Optus acquires Amaysim, unveils fully-digital Gomo
Amaysim, Australia’s largest Mobile Virtual Network Operator (MVNO), now belongs to Optus. The major telco purchased Amaysim for $250 million.
We previously reported on Optus’ interest in purchasing Amaysim, and this latest move makes that a reality.
But Optus didn’t stop there – the major telco also announced the launch of Gomo, its digital mobile phone company serving Australians who want simplified plans.
With these moves, it is clear that Optus is making a move into the MVNO market. However, because the smaller telcos (Amaysim and Gomo) will be under Optus’ control, they will not necessarily be classified as MVNOs.
Optus is not alone in its quest for the MVNO market. Telstra owns Belong, another prominent small phone company in the MVNO space. Vodafone also unveiled a smaller fully-digital mobile phone company of there own, Felix Mobile.
In this article, we’ll take a deeper look at how these moves will affect the MVNO market and the telco market at large, and how these moves might land you cheaper SIM only plans.
The sale of Amaysim, the largest MVNO in Australia, means the MVNO market will shrink
The coronavirus pandemic led to Australians becoming less optimistic about the economy improving in the next 12. As a result, Australians planned to spend less, which turned out to be a boon for MVNOs.
MVNOs are smaller phone companies that purchase the larger telcos’ networks in wholesale, and resell it to Australians. Their plans are typically simple and straightforward, and more importantly, cheaper than the larger telcos.
This makes MVNOs a solid option for Australians who are concerned with the economiv downtrend, and who lack optimism for its improvement as a result of COVID-19 economic impacts.
According to the latest ACCC Internet Activity Report, MVNO subscriptions have grown in Fiscal Year 2020 – 12 percent increase for prepaid and 15 percent for postpaid subscriptions. This growth directly correlates with COVID-19.
But with Optus taking over Amaysim, the MVNO can’t really be classified as an independent MVNO anymore. And because Amaysim made up the largest share in the MVNO market, leaving that market could result in MVNO share of the overall telco market shrinking.
In fact, Venture Insights, an Australian telco/media research and consultancy firm, has already predicted that the MVNO share in the telco market will decline by 9 percent, shrinking from 15 percent to just 6 percent by 2023.
Why are major telcos stepping into the MVNO market?
The MVNO market had shown consistent growth since 2014. In fact, MVNOs had become a real threat by cutting into major telcos’ shares, even taking over 29.4 percent of the telco market in 2018.
MVNO sector consistently captured shares of the telco market. src
The MVNO lure of simple and cheap plans actually led to major telcos like Telstra and Optus revamping their mobile plan lineup, simplifying plans and getting rid of lock-in contracts.
With such competition, it was inevitable for major telcos to begin looking into the MVNO market as a viable source.

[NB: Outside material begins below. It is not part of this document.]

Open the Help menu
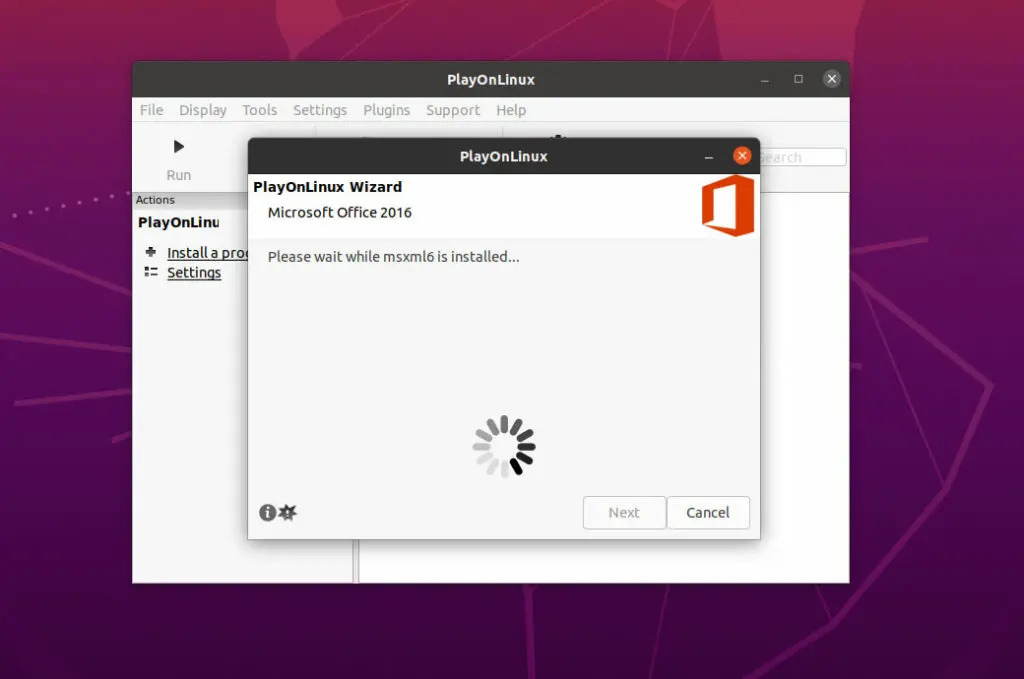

And looking at how successful Belong has been for Telstra, one would expect the other major telcos to follow suit. Of the 240,000 new postpaid mobile customers Telstra added this year, 154,000 (64 percent) of them were Belong customers. Even more significant, all 80,000 of Telstra’s new broadband customers were actually Belong customers. These Belong subscription increases actually came while Telstra itself reported financial losses.
Final words – Optus’ Gomo and Vodafone’s Felix Mobile
Now Optus has joined in with Gomo, their own fully digital mobile phone company. Adding to the Amaysim acquisition, this shows a clear trend of telcos stepping into the MVNO market, and the ACCC has chosen not to interfere.

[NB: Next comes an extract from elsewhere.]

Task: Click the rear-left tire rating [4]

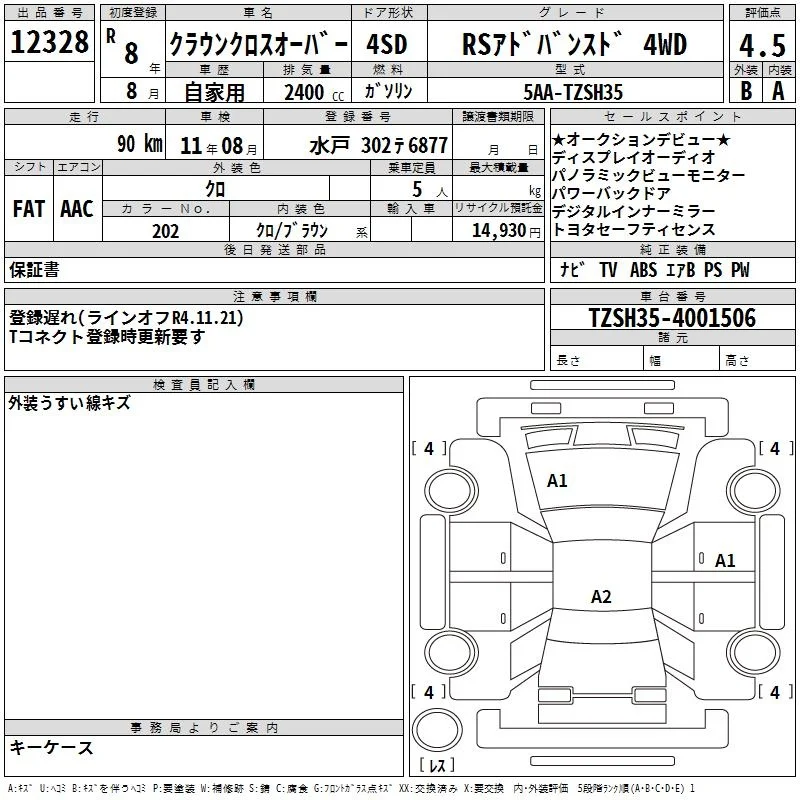Action: (x=429, y=692)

The lure of digital-only phone services is even more for major telcos. These services are cost-saving, eliminating the need for retail stores and call centers, putting the entire company on an app in the customers mobile device.
And like Telstra’s Belong and Vodafone’s Felix Mobile, Optus aims for straightforward, cheap phone plans with Gomo. This may be the new norm in Australia – a new MVNO market swallowed by the major telcos.